Real Time Mode

When clients choose to use Google Safe Browsing v5 in real-time mode, clients will maintain in their local database: (i) a Global Cache of likely-benign sites, formatted as SHA256 hashes of host-suffix/path-prefix URL expressions, (ii) a set of threat lists, formatted as SHA256 hash prefixes of host-suffix/path-prefix URL expressions. The high-level idea is that whenever the client wishes to check a particular URL, a local check is performed using the Global Cache. If that check passes, a local threat lists check is performed. Otherwise, the client continues with the real-time hash check as detailed below.

Besides the local database, the client will maintain a local cache. Such a local cache need not be in persistent storage and may be cleared in case of memory pressure.

A detailed specification of the procedure is available below.

The Real-Time URL Check Procedure

This procedure takes a single URL u and returns SAFE, UNSAFE or UNSURE. If it returns SAFE the URL is deemed safe by Google Safe Browsing.
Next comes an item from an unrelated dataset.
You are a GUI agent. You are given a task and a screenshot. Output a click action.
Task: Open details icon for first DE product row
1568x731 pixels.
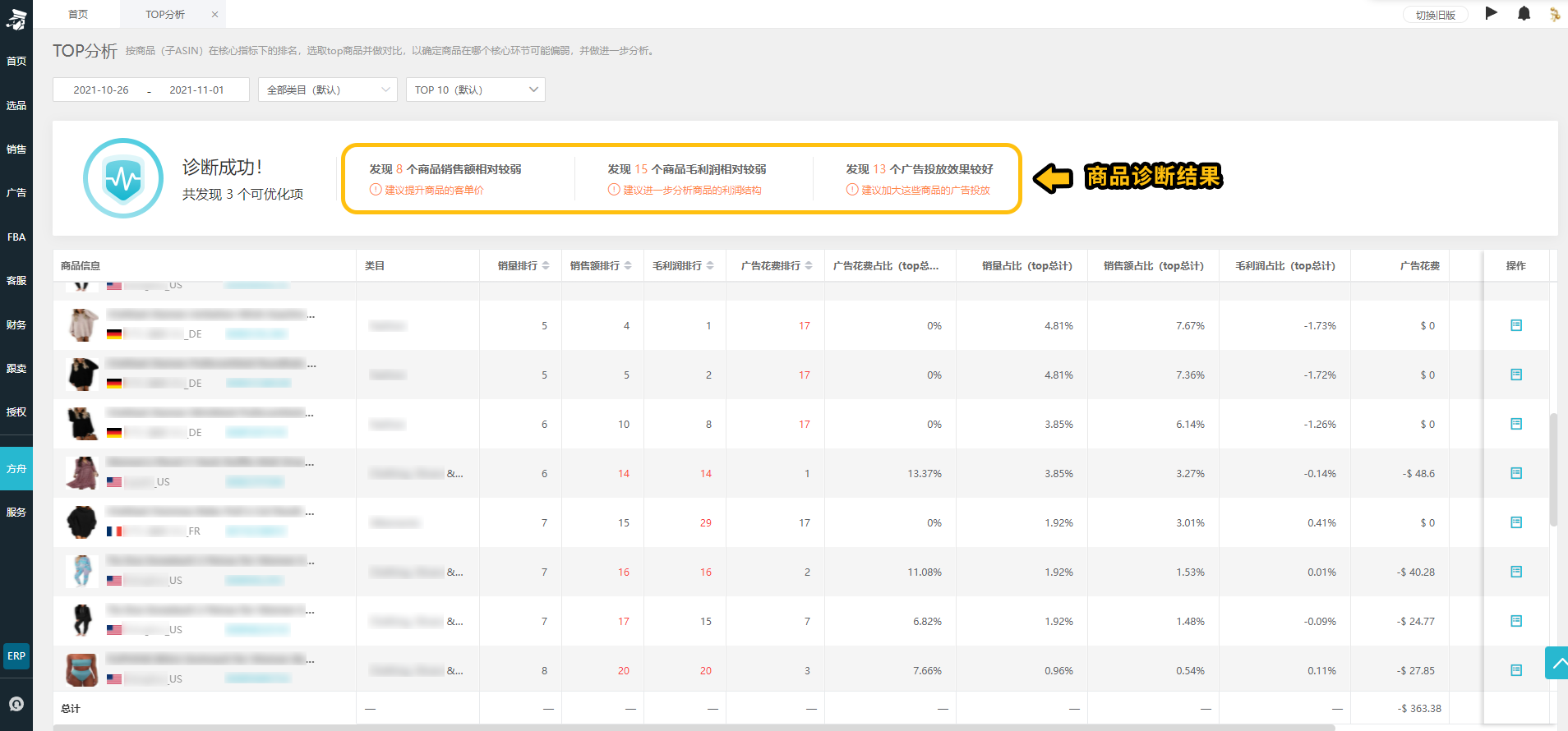click(x=1516, y=325)
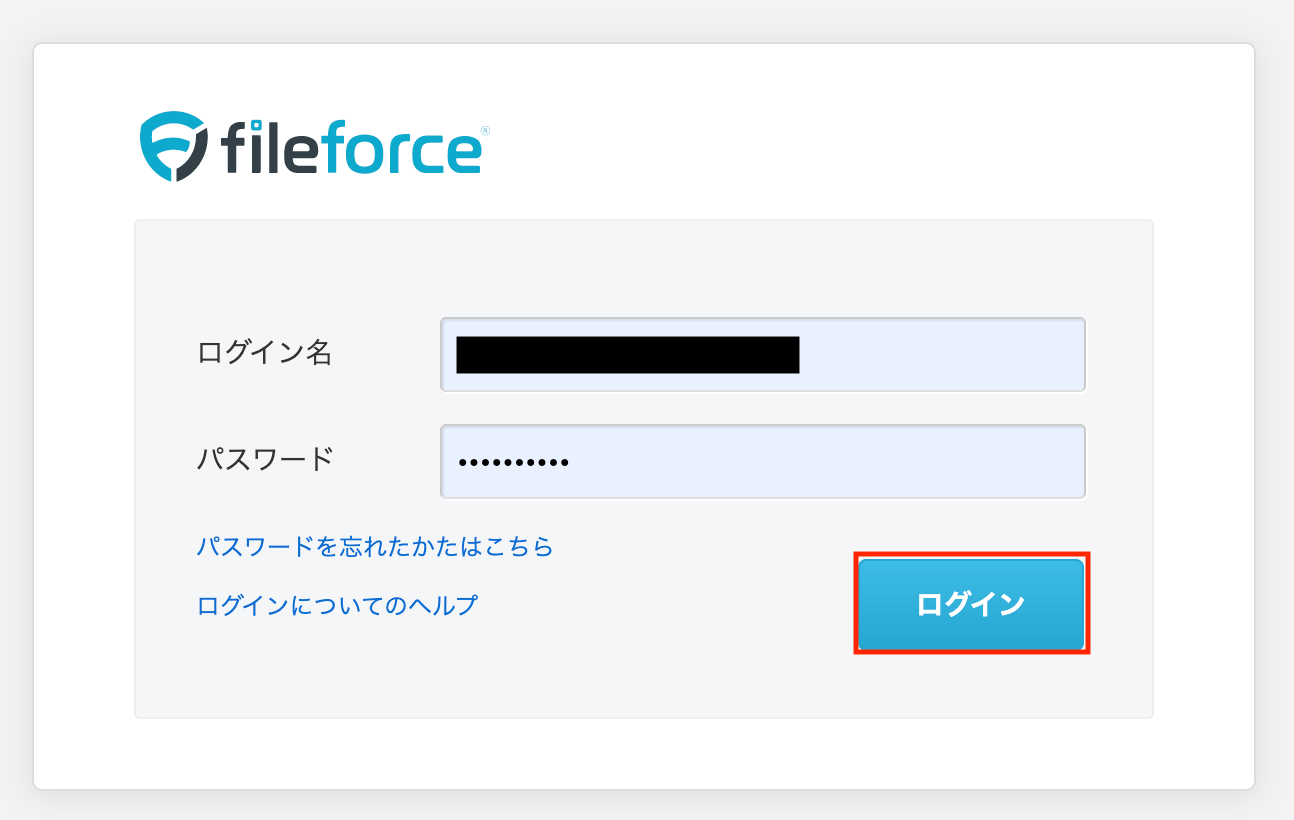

If it returns UNSAFE the URL is deemed potentially unsafe by Google Safe Browsing and appropriate action should be taken: such as showing a warning to the end user, moving a received message to the spam folder, or requiring extra confirmation by the user before proceeding. If it returns UNSURE, the following local-check procedure should be used afterwards.

  1. Let expressions be a list of suffix/prefix expressions generated by the URL u.
  2. Let expressionHashes be a list, where the elements are SHA256 hashes of each expression in expressions.
  3. For each hash of expressionHashes:
    1. If hash can be found in the global cache, return UNSURE.
  4. Let expressionHashPrefixes be a list, where the elements are the first 4 bytes of each hash in expressionHashes.
  5. For each expressionHashPrefix of expressionHashPrefixes:
    1. Look up expressionHashPrefix in the local cache.
    2. If the cached entry is found:
      1. Determine whether the current time is greater than its expiration time.
      2. If it is greater:
        1. Remove the found cached entry from the local cache.
        2. Continue with the loop.
      3. If it is not greater:
        1. Remove this particular expressionHashPrefix from expressionHashPrefixes.
        2. Check whether the corresponding full hash within expressionHashes is found in the cached entry.
        3. If found, return UNSAFE.
        4. If not found, continue with the loop.
    3. If the cached entry is not found, continue with the loop.
  6. Send expressionHashPrefixes to the Google Safe Browsing v5 server using RPC SearchHashes or the REST method hashes.search. If an error occurred (including network errors, HTTP errors, etc), return UNSURE. Otherwise, let response be the response received from the SB server, which is a list of full hashes together with some auxiliary information identifying the nature of the threat (social engineering, malware, etc), as well as the cache expiration time expiration.
  7. For each fullHash of response:
    1. Insert fullHash into the local cache, together with expiration.
  8. For each fullHash of response:
    1. Let isFound be the result of finding fullHash in expressionHashes.
    2. If isFound is False, continue with the loop.
    3. If isFound is True, return UNSAFE.
  9. Return SAFE.

While this protocol specifies when the client sends expressionHashPrefixes to the server, this protocol purposefully does not specify exactly how to send them. For example, it is acceptable for the client to send all the expressionHashPrefixes in a single request, and it is also acceptable for the client to send each individual prefix in expressionHashPrefixes to the server in separate requests (perhaps proceeding in parallel). It is also acceptable for the client to send unrelated or randomly generated hash prefixes together with the hash prefixes in expressionHashPrefixes, as long as the number of hash prefixes sent in a single request does not exceed 30.